Republicans flush challengers in Kansas, Missouri, and pretty much everywhere else

Gov. Sam Brownback explained away fears of plummeting revenue collections and sluggish job growth in Kansas (due primarily to his idea to take a whack at state income-tax rates) by comparing his policies with an invasive medical procedure.

“It’s like going through surgery,” the Kansas governor told the Wall Street Journal in June. “It takes awhile to heal and get growing afterwards.”

Kansans will get to find out whether the state’s health can improve after delivering the former U.S. senator to a second term as Kansas governor. 

Challenger Paul Davis led many of the late polls; aggregator Nate Silver gave the Lawrence Democrat an 81 percent chance of winning on Tuesday. The polls in Kansas, like they were in much of the country, were wrong. They underestimated Republican support in this midterm election season.

“This campaign was never really about us,” Davis told supporters during his concession speech in Lawrence. “It was about Kansas.”

It was actually about Brownback, whether Kansans wanted four more years of what even the incumbent called an experiment with deep cuts to income-tax rates. Davis tended to make his message about Brownback rather than himself. His solutions to Brownback’s policies were never abundantly clear.

Davis carried perhaps unexpected rural Kansas counties, like Lyons and Jefferson. But Davis needed to win Johnson and Sedgwick counties to have a chance. He lost both.

Brownback’s victory was in keeping with a sterling election for Republicans all around the country; they recaptured control of the U.S. Senate and realized substantial victories in Kansas and Missouri. Several races that figured to go down to the wire, like Colorado’s Senate race between Republican Cory Gardner and Democrat incumbent Mark Udall, ended up as easy victories for Republicans.
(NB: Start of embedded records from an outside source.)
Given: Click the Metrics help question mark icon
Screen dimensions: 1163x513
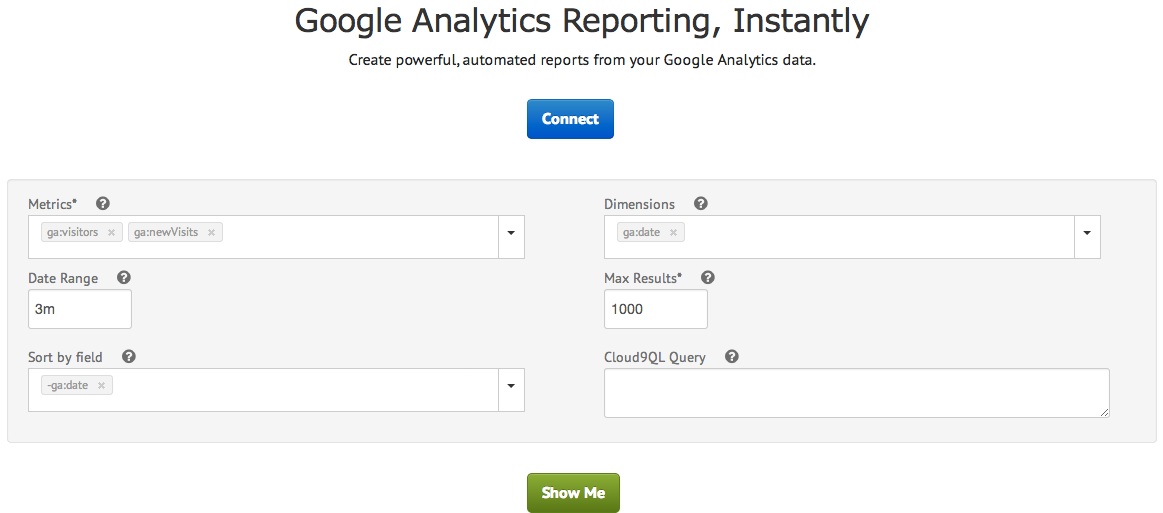Looking at the screenshot, I should pyautogui.click(x=102, y=204).
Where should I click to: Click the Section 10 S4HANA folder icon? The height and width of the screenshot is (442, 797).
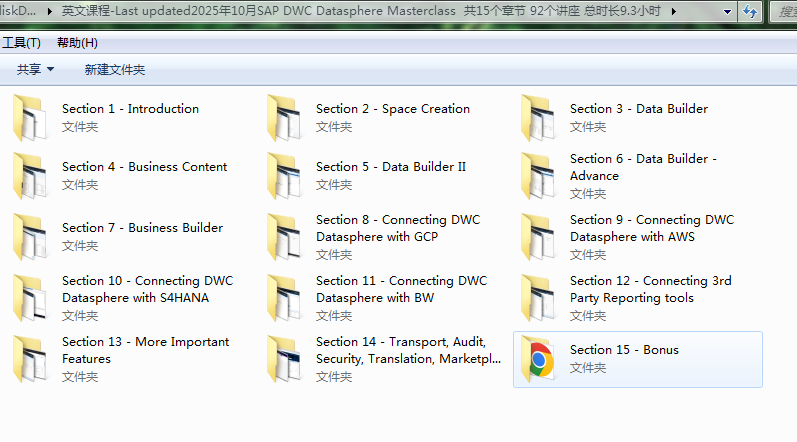pyautogui.click(x=30, y=297)
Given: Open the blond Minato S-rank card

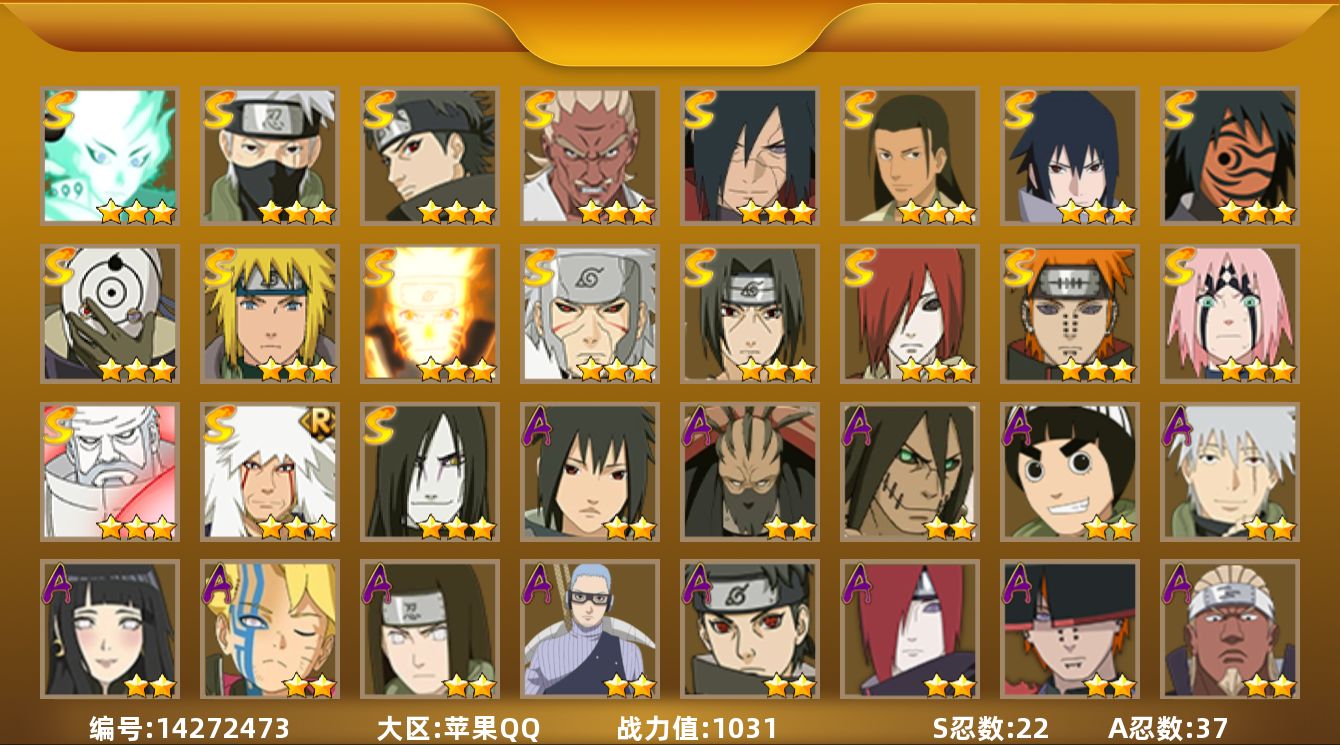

It was always going to be a GOP year with almost all projections pointing toward Republican control of the Senate for the first time in eight years, but Tuesday’s results beat most expectations.

The evening was withering for Kansas Democrats. Jean Schodorf, who for a while polled respectably against Kansas Secretary of State Kris Kobach, got trounced. 

Greg Orman, a Olathe businessman running as an independent to unseat Pat Roberts, lost easily, too. 

Johnson County’s delegation to the Kansas Statehouse will be almost all Republicans. Democrats sent only Jarrod Ousley and Nancy Lusk to the House.

In other races, Johnson County Commission Chair Ed Eilert cruised to re-election over challenger Patricia Lightner. Other commission races included Prairie Village Mayor Ron Shaffer’s victory over former Mission Mayor Laura McConwell for the seat left open by Ed Peterson, meaning the commission remains populated by men. Jason Osterhaus retained his seat over challenger Curt Skoog. Michael Ashcraft earned another four-year term in an unopposed race.

The Missouri General Assembly went further to the right with Republicans picking up seven seats in the House and one in the Senate to expand its veto-proof numbers over Democratic Gov. Jay Nixon.

Missouri voters also weighed in on several amendments. A measure to allow prosecutors to try and introduce evidence of prior allegations against child-sex-crime defendants passed easily. Losing by a wide margin was an amendment to erode teacher tenure by evaluating them on student test scores and shortening contracts to three-year terms. Another amendment to allow six days of early voting in Missouri failed.

In Clay County, Jerry Nolte defeated Jay Swearingen to become presiding commissioner in a county government beset by petty political strife. Carol McCaslin, a Republican who once held the seat that Nolte will take, defeated Sheila Ernzen to become Clay County auditor.

Emanuel Cleaver will return to Congress after a relatively narrow but still comfortable margin of victory over habitual challenger Jacob Turk.

Finally, the Clay Chastain zombie sales-tax increases, a measure originally meant to support his vast transit ideas but got watered down through the legal process to mean almost nothing, failed.